Antwoord schriftelijke vragen : Antwoord op vragen van het lid Gijs van Dijk over het bericht ‘Stop verplichte zoekperiode voor bijstand’
Vragen van het lid Gijs vanDijk (PvdA) aan de Staatssecretaris van Sociale Zaken en Werkgelegenheid over het bericht «Stop verplichte zoekperiode voor bijstand» (ingezonden 22 mei 2019).
Antwoord van Staatssecretaris Van Ark (Sociale Zaken en Werkgelegenheid) (ontvangen
26 juni 2019).
Vraag 1
Heeft u kennisgenomen van het bericht «Stop verplichte zoekperiode voor bijstand»?1
Antwoord 1
Ja.
Vraag 2 en 3
Hoeveel werkloze jongeren vinden tijdens de verplichte zoekperiode werk of volgen
onderwijs? Waarom keren jongeren niet terug na het verstrijken van de zoekperiode?
Zou u het onwenselijk vinden als hier geen zicht op is? Indien u geen antwoord kunt
geven, bent u bereid daar onderzoek naar te (laten) doen?

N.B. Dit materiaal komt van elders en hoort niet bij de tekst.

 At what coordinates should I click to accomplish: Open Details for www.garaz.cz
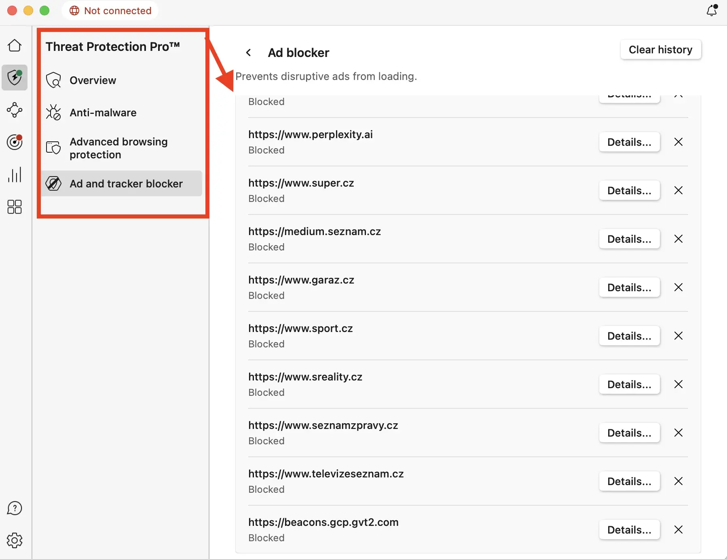tap(629, 287)
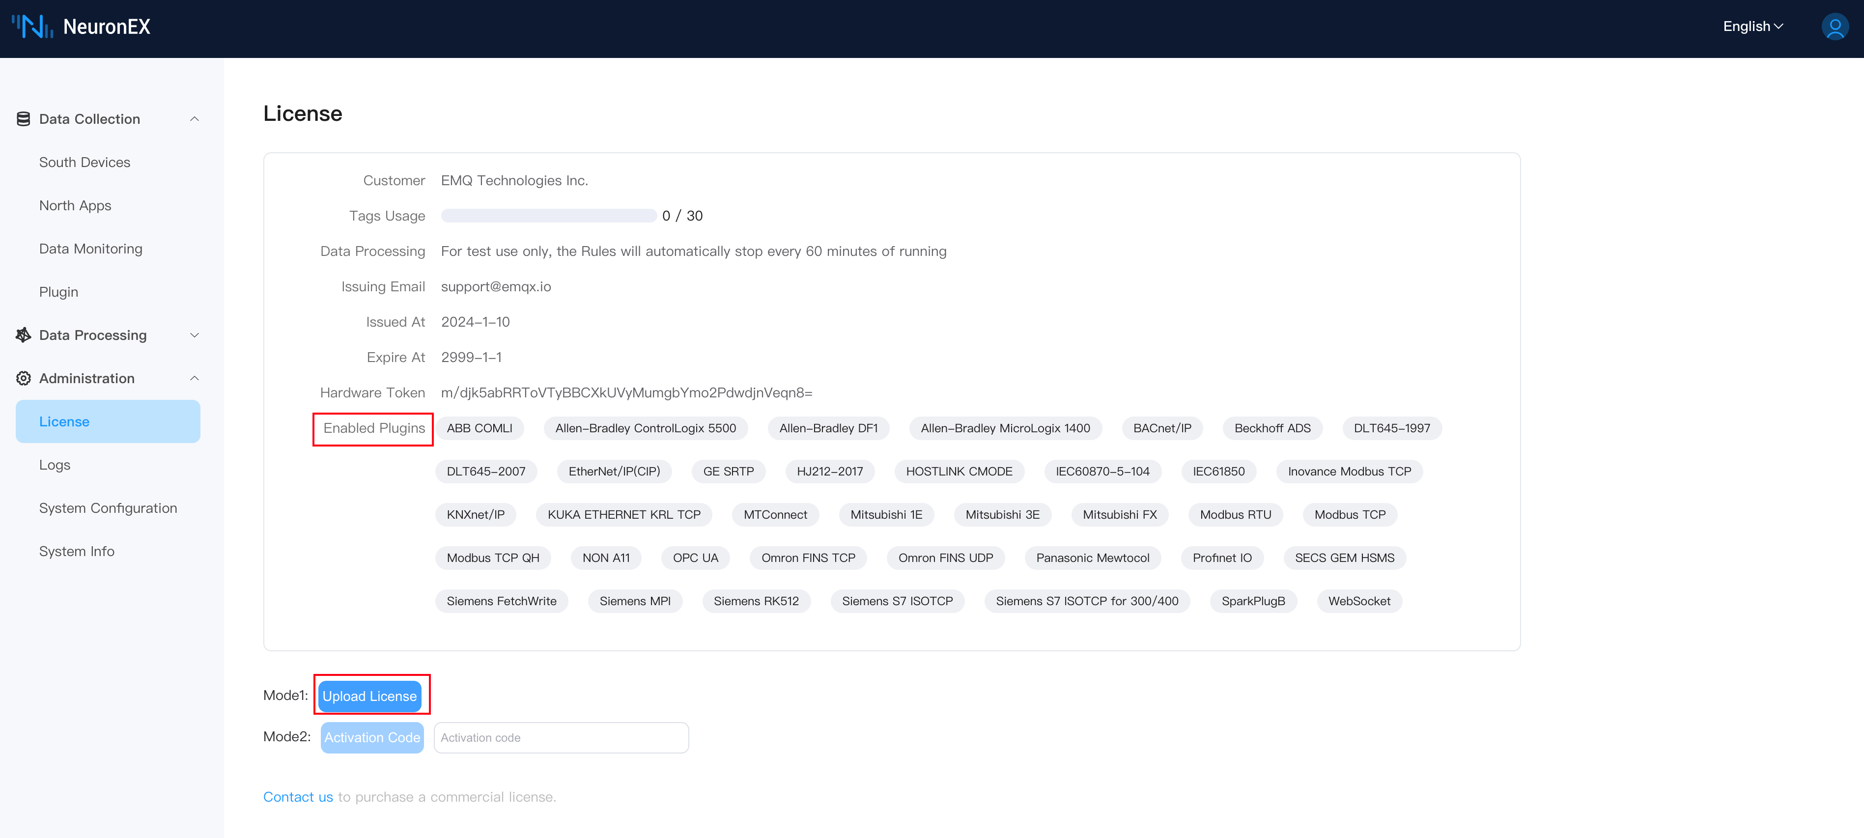Collapse the Administration section chevron
This screenshot has height=838, width=1864.
(x=194, y=378)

Deelt u de mening dat het ongewenst is als jongeren niet terugkeren bij de gemeente
na de zoekperiode als zij geen baan hebben gevonden of geen onderwijs volgen en hierdoor
uit beeld verdwijnen?
Antwoord 2 en 3
Ik vind het van groot belang dat gemeenten jongeren in beeld hebben, zodat zij waar
nodig adequate ondersteuning kunnen krijgen en niet tussen wal en schip belanden.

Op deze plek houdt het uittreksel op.